With lemma: Convergence of Gradient Descent On $\beta$-Smoothness Function, we know that once the function is $\beta$-smoothness $\exists D\in\mathbb{R}^+,\ |f(\mathbf{x}_{1})-f(\mathbf{x}_{T})|\leq D$, then the gradient descent will converge on the function. As a result, once we can show that the loss function of GA-NTK $\mathcal{L}$ is $\beta$-smoothness, then we can show that the gradient descent will converge on the loss function $\mathcal{L}$.
### *Corollary*: Norm of The Gradient
If the norm of the gradient of a function $|| \nabla f(\mathbf{x}) ||, \ \mathbf{x} \in \mathbb{R}^d, \ f:\mathbb{R}^d \to \mathbb{R}^n$ has an upper bound, which means $\exists \alpha \in \mathbb{R}^+, \ || \nabla f(\mathbf{x}) || \leq \alpha$ and assumption (7) holds, then the function $f$ is $\beta$-smoothness.
### Proof of *Theorem*: Convergence of GA-NTK
With Corollary: Norm of The Gradient, we know that once we can show that the loss function of GA-NTK is $\beta$-smoothness, we can say that the gradient descent will converge on the loss function of GA-NTK.

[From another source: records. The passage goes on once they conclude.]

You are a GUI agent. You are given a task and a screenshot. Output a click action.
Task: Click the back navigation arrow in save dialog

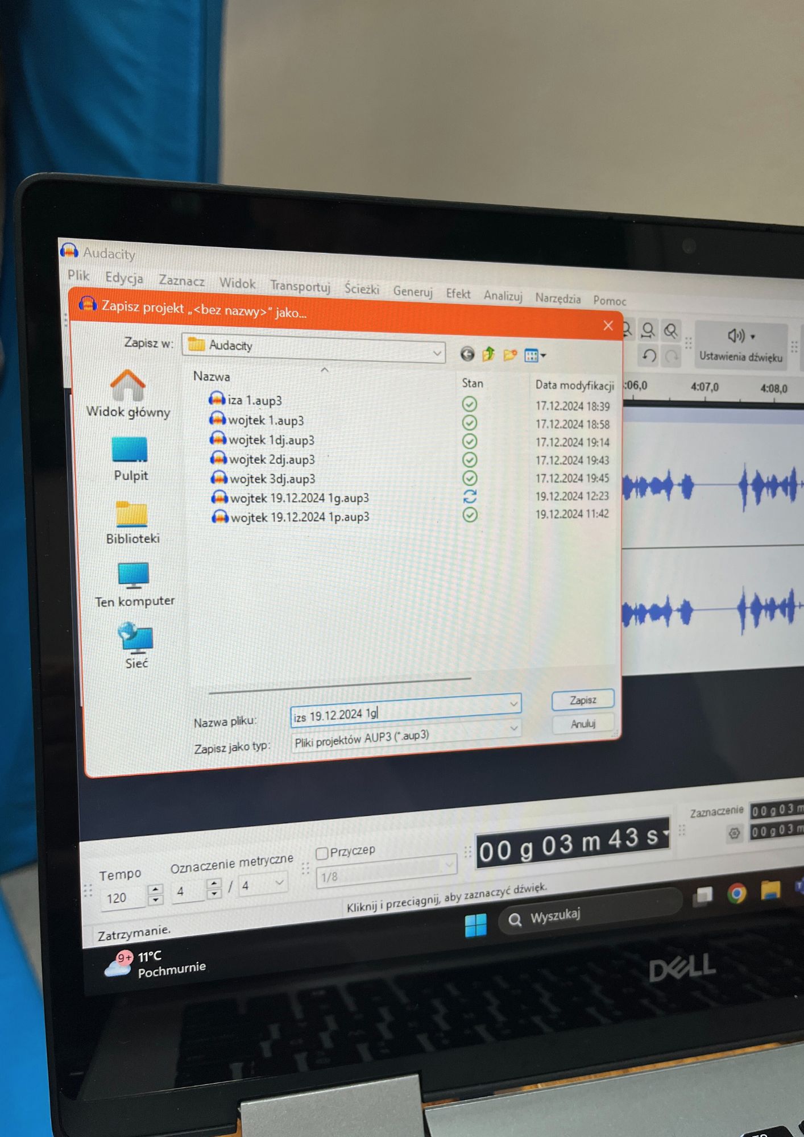click(467, 355)
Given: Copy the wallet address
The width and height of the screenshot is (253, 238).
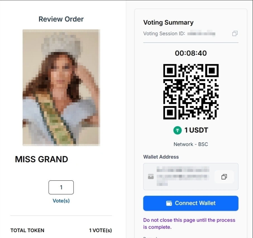Looking at the screenshot, I should point(224,177).
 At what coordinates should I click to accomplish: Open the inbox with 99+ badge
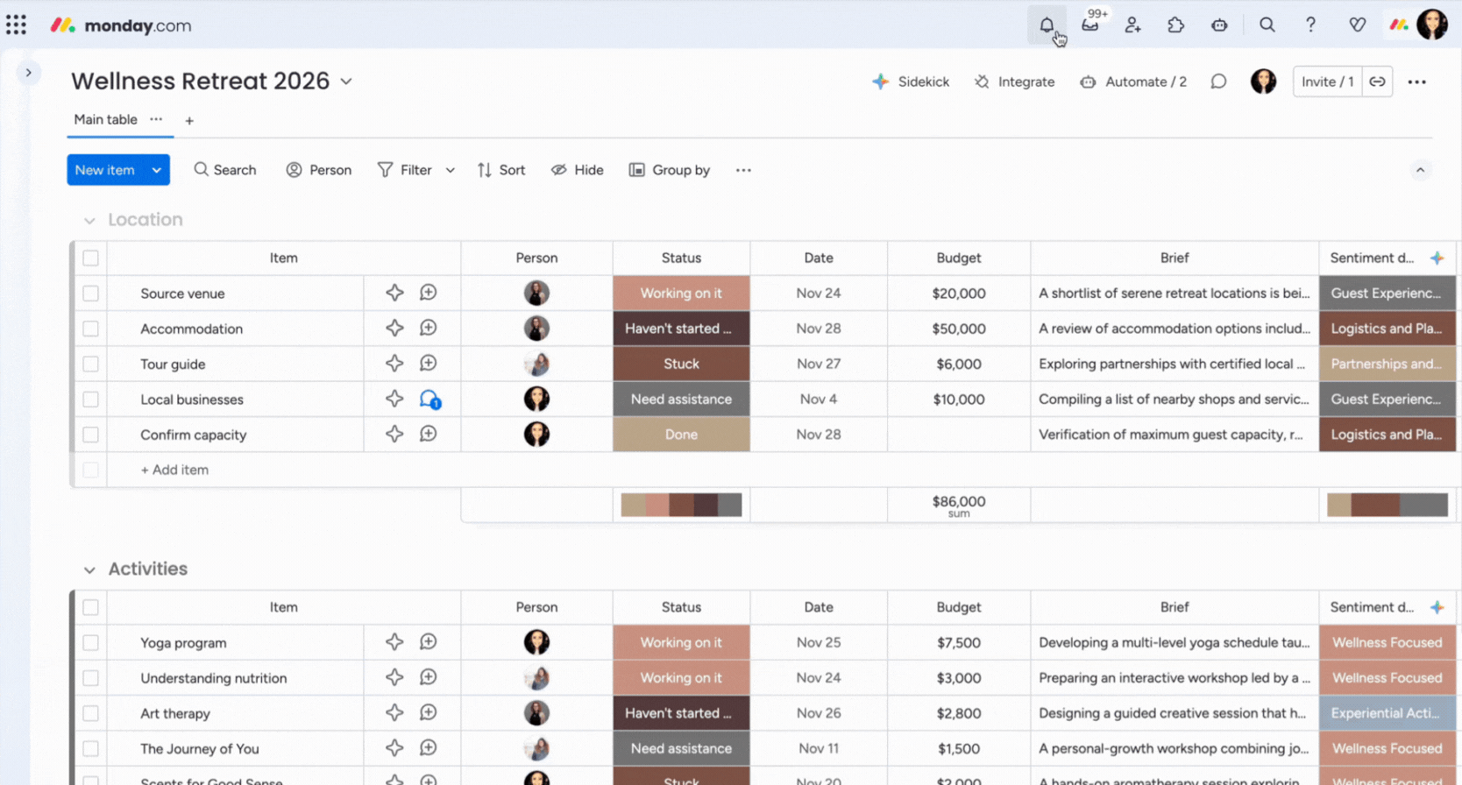click(1090, 25)
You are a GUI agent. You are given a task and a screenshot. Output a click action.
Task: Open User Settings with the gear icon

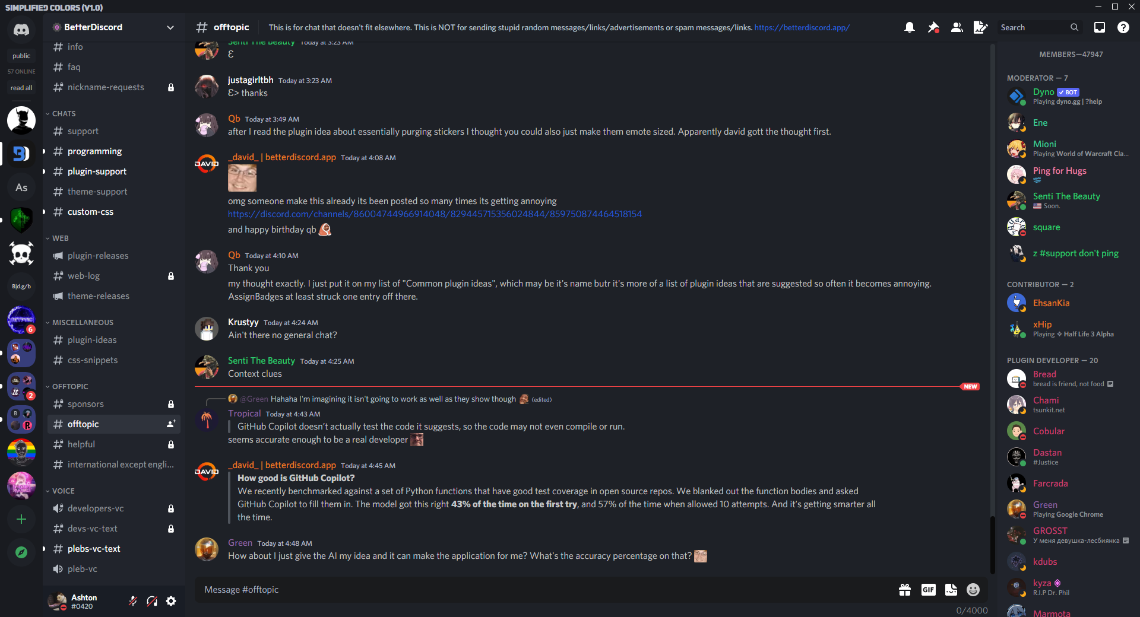(171, 601)
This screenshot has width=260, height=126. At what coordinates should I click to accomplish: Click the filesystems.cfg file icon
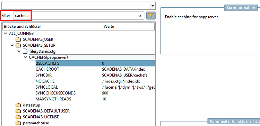tap(25, 51)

#### The Expansion of The Gradient of The Loss Function
First, we need to expand the gradient of the loss function with only 1 generated image $\mathbf{z} \in \mathbf{Z}^1$ and $n$ real images.
$$
\nabla_{\mathbf{z}} \mathcal{L}(\mathbf{z}) = \nabla_{\mathbf{z}} ||\mathbf{1}^{n+1} − \mathcal{D}(\mathbf{X}^n, \mathbf{Z}^1; k, \lambda)||_2^2
$$
Let $\mathcal{D}_{i}(\mathbf{X}^n, \mathbf{Z}^1; k, \lambda)$ be the prediction of the discriminator of the $i$-th data point $\mathbf{x}_i \in \mathbf{X}^n$. Note that the generated image $\mathbf{z} \in \mathbb{R}^d$ is the $n+1$-th data point.
$$
= \nabla_{\mathbf{z}} \left( \sum_{i=1}^{n+1} (1 - \mathcal{D}_i (\mathbf{X}^{n}, \mathbf{Z}^1; k, \lambda))^2 \right)
$$
$$
= \sum_{i=1}^{n+1} 2 \cdot (\mathcal{D}_i (\mathbf{X}^{n}, \mathbf{Z}^1; k, \lambda) - 1) \cdot \nabla_{\mathbf{z}} \mathcal{D}_i (\mathbf{X}^{n}, \mathbf{Z}^1; k, \lambda)
$$
If we can show exist a constant $\mathcal{B}_1 \in \mathbb{R}^+$ s.t. $|| \nabla_{\mathbf{z}} \mathcal{D}_{i}(\mathbf{X}^n, \mathbf{Z}^1; k, \lambda) ||_2 \leq \mathcal{B}_1$ and $| \mathcal{D}_{i}(\mathbf{X}^n, \mathbf{Z}^1; k, \lambda) | \leq \mathcal{B}_1$, thus, $\mathcal{L}(\mathbf{z})$ is $\beta$-smoothness.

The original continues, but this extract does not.